■ 課題本文:
####################

むしろ、別な部位で発生してしまった危険な血栓を、左心耳という特殊な役割を持った部分に留めておいてくれている、と考えることの方がよほど自然ではないかと思います。
『血栓キャッチャー』ということです。
血栓が生じる恐れがあるほど血流が滞る可能性があるのは、肺内の血管である肺静脈である、と考えた方がずっと合理的ではないでしょうか?
この血栓が生じる部位、原因等の研究は、下肢静脈で発生した血栓が血管から遊離して、肺に流れていき、肺血管内で詰まってしまうという病状(エコノミークラス症候群)ではそれなりに研究がなされていますが、他の部分で生じる血栓については、十分に研究されているとは言えないように思われます。
肺でガス交換を済ませた後、徐々に血管(肺内静脈)が太くなっていき、最終的には左心房に到達する訳ですが、心房に近づくにしたがって徐々に太くなり、その部分の血流にも、心臓の拍動(吸引)による脈動は発生しているものと思われますが、その太い静脈血管(肺から左心房へ血液を送る血管)には緩衝機能も持たせていると思われます。

####################

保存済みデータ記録
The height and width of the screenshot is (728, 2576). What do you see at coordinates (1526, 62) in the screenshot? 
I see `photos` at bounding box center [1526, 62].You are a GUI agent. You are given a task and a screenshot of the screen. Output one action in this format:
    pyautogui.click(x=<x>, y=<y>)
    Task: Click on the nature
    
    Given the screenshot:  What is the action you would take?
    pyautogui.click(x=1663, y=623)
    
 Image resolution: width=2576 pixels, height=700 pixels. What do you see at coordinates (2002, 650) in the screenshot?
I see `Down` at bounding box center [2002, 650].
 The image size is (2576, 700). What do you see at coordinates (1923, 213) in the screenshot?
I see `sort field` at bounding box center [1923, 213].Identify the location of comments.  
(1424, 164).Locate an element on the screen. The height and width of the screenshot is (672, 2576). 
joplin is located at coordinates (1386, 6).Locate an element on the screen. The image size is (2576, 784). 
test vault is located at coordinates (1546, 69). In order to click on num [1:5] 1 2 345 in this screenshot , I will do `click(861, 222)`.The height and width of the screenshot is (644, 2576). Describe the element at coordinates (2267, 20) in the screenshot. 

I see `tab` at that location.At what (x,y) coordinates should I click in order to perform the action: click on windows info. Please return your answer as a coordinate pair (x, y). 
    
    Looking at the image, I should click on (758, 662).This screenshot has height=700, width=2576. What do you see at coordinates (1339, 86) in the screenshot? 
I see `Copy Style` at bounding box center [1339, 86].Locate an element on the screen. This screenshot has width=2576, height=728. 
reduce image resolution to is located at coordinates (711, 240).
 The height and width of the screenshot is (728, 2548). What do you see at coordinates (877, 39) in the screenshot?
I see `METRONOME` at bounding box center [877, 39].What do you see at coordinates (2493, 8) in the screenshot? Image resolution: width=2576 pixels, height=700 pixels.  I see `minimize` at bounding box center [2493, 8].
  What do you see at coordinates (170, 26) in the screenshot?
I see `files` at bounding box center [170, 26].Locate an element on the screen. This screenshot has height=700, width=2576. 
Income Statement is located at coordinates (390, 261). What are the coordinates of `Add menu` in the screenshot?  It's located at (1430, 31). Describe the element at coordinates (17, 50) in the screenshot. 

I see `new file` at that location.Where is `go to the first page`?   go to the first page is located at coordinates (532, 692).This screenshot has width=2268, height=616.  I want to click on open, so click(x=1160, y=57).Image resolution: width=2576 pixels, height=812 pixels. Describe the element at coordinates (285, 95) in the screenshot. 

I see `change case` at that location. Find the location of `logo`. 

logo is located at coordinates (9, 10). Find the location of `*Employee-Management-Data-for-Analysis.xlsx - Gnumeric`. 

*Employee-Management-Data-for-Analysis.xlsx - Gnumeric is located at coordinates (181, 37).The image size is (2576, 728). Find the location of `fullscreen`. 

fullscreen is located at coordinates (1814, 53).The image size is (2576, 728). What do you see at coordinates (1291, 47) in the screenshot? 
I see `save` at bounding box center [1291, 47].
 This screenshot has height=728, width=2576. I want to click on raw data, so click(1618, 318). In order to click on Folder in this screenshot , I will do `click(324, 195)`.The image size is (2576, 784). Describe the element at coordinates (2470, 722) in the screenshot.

####################

左心耳と血栓についての本文にある次の一文を、英語に翻訳してください。「むしろ、別な部位で発生してしまった危険な血栓を、左心耳という特殊な役割を持った部分に留めておいてくれている、と考えることの方がよほど自然ではないかと思います。」 本文のみを用いて取り組んでください。

Rather, I think it would be far more natural to consider that dangerous blood clots that have formed in another part of the body are being held in place by the left atrial appendage, a part with a special role.